# PASSAGE DU TEXTE
Katyn, le NKVD et la culture du secret : le modus operandi d’un massacre de masse<!-- --> | Atlantico.fr
Atlantico, c'est qui, c'est quoi ?
Newsletter
Décryptages
Pépites
Dossiers
Rendez-vous
Atlantico-Light
Vidéos
Podcasts
Histoire
Le mémorial de Katyn le 10 avril 2010 à Jersey City.
Le mémorial de Katyn le 10 avril 2010 à Jersey City.
©MICHAEL LOCCISANO Getty Images via AFP

Bonnes feuilles

Le livre « De la cruauté en politique De l'Antiquité aux Khmers rouges » sous la direction de Stéphane Courtois est publié aux éditions Perrin. Toute notre histoire est marquée au sceau du crime politique. Si la cruauté est de toutes les époques, elle est aussi de tous les continents. Extrait 2/2.

(Fiches de repérage d'éléments)
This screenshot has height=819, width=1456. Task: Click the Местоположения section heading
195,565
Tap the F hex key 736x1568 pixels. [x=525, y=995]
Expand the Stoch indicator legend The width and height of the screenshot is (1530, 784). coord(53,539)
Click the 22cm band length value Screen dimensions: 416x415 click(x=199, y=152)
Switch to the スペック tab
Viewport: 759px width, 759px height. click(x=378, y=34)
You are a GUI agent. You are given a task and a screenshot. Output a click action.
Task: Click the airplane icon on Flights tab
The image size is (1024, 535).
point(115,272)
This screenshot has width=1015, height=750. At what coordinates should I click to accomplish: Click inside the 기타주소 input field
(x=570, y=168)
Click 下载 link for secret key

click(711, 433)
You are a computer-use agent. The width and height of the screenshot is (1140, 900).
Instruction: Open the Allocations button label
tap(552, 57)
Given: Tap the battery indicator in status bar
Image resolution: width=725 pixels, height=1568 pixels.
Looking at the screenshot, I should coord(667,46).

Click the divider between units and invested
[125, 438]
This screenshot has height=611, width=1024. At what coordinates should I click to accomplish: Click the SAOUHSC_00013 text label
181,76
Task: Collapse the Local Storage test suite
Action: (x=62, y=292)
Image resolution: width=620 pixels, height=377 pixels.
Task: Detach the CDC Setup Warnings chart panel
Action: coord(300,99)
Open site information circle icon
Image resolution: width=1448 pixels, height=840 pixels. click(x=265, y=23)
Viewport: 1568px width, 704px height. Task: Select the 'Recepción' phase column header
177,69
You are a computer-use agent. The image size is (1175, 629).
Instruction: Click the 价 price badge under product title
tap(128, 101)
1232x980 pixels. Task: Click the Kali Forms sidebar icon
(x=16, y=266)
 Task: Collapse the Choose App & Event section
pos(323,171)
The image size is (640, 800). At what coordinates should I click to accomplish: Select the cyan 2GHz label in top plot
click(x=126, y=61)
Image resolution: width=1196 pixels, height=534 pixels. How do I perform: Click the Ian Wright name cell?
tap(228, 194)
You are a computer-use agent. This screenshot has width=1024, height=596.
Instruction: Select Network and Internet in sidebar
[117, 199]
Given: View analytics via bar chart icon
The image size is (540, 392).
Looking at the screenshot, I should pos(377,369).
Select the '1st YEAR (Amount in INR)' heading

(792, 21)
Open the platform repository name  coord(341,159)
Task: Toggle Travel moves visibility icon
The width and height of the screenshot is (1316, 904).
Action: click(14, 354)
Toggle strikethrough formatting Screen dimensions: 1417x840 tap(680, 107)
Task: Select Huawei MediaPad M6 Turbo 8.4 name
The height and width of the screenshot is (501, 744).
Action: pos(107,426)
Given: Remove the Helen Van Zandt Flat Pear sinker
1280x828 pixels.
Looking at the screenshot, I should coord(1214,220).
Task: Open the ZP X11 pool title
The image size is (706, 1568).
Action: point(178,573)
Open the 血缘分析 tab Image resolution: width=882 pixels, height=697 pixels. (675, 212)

# PROBLÈMES À RÉSOUDRE
a. Remplacez « Perrin » par « Tallandier » dans le passage du texte sur Katyn qui s'ouvre sur les mots « Bonnes feuilles » et se ferme sur « continents. Extrait 2/2. », puis donnez ce passage ainsi modifié.
b. Recopiez à l'identique la partie de la liste qui va du début de celle-ci jusqu'à la ligne contenant « tap(552, 57) », cette ligne comprise.

# RÉSULTATS ATTENDUS
a.
Bonnes feuilles

Le livre « De la cruauté en politique De l'Antiquité aux Khmers rouges » sous la direction de Stéphane Courtois est publié aux éditions Tallandier. Toute notre histoire est marquée au sceau du crime politique. Si la cruauté est de toutes les époques, elle est aussi de tous les continents. Extrait 2/2.

b.
This screenshot has height=819, width=1456. Task: Click the Местоположения section heading
195,565
Tap the F hex key 736x1568 pixels. [x=525, y=995]
Expand the Stoch indicator legend The width and height of the screenshot is (1530, 784). coord(53,539)
Click the 22cm band length value Screen dimensions: 416x415 click(x=199, y=152)
Switch to the スペック tab
Viewport: 759px width, 759px height. click(x=378, y=34)
You are a GUI agent. You are given a task and a screenshot. Output a click action.
Task: Click the airplane icon on Flights tab
The image size is (1024, 535).
point(115,272)
This screenshot has width=1015, height=750. At what coordinates should I click to accomplish: Click inside the 기타주소 input field
(x=570, y=168)
Click 下载 link for secret key

click(711, 433)
You are a computer-use agent. The width and height of the screenshot is (1140, 900).
Instruction: Open the Allocations button label
tap(552, 57)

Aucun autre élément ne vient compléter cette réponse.